And unlike previous low-rate environments, banks can now tap into advanced scoring capabilities to help build a stable customer portfolio and cement those relationships for the long term.

An Unusual Opportunity

When rates are high, banks have little time to research, plan and execute those plans to drive balance growth for deposits and loans. Rapid, broad offers overtake tailored customer experiences around preferences as banks try to keep up with competitors on rate. The result: organizations look past the longer-term deleterious effects of low-quality customers who are more than happy to take the offer and run.

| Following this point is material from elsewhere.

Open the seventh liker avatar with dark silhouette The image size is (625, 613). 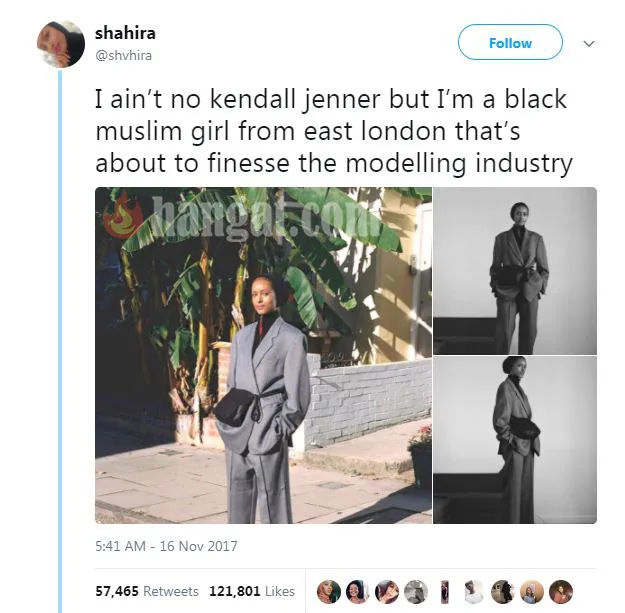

When rates are low, banks tend to ignore deposits altogether.

Instead, leading deposit and loan product managers should use today’s low-rate environment to spend the time curating portfolios and then taking the time to engage with customers. Loan managers can trim credit lines of higher-risk customers and cancel lines entirely for credit-card customers who haven’t activated or used their cards in years. On the deposit side, rates will play a smaller role so that organizations can take the time to develop customer experiences that redefine the relationship. (See Figure 1.) They can also identify balances that, regardless of customer relationship, have a low probability of retention.

Figure 1: Savings/MMDA Acquisition & Portfolio Rates


Source: Novantas Comparative Deposit Analytics (CDA) Database, September ‘20 | Simple average used to protect participant anonymity

Figure 1: Savings/MMDA Acquisition & Portfolio Rates


Source: Novantas Comparative Deposit Analytics (CDA) Database, September ‘20 | Simple average used to protect participant anonymity

Current Trends Call for Another Look

Banks have plenty of opportunity to re-visit these customer relationships. The Federal Reserve has pumped an extra $2.3 trillion into the economy so far this year, most of it coming in the form of commercial deposits that have flooded bank coffers. Since the beginning of February, the spread between acquisition and portfolio deposit rates has shrunk form an average of 85 basis points to zero. Acquisition rates, meanwhile, have fallen from 1.6% to 0.14% for network banks. Even direct banks have dropped rates to the 40-60 bp range, possibly the lowest level they have ever set this early in a low-rate cycle.

Banks are also facing challenges for revenue growth. Consumers who are growing more comfortable with opening online accounts are increasingly attracted to neobanks and fintech providers that take aim at maintenance fees, overdraft and ATM fees. (See Figure 2.)

Figure 2: Industry Annualized Revenue (Trailing Q4)

Source: Novantas analysis of FDIC call reports

The Deposit Agenda

Banks can take steps now to redefine multiple types of deposit relationships. The ultimate goal: determine which customers are valuable enough to keep and find ways to lengthen the duration of their low-cost deposits.

For relationship-oriented customers, banks can offer fair rates and reinforce convenience, customer engagement (relevant interactions in support of longer-term relationships), service and recognition of their value. Engaged customers, for example, are historically less price-sensitive than other customer types.

For those who have just one product with the bank and tend to seek rate, banks can take the time to engage the customer in a more comprehensive relationship by offering products and services that can result in less price sensitivity and fewer withdrawals.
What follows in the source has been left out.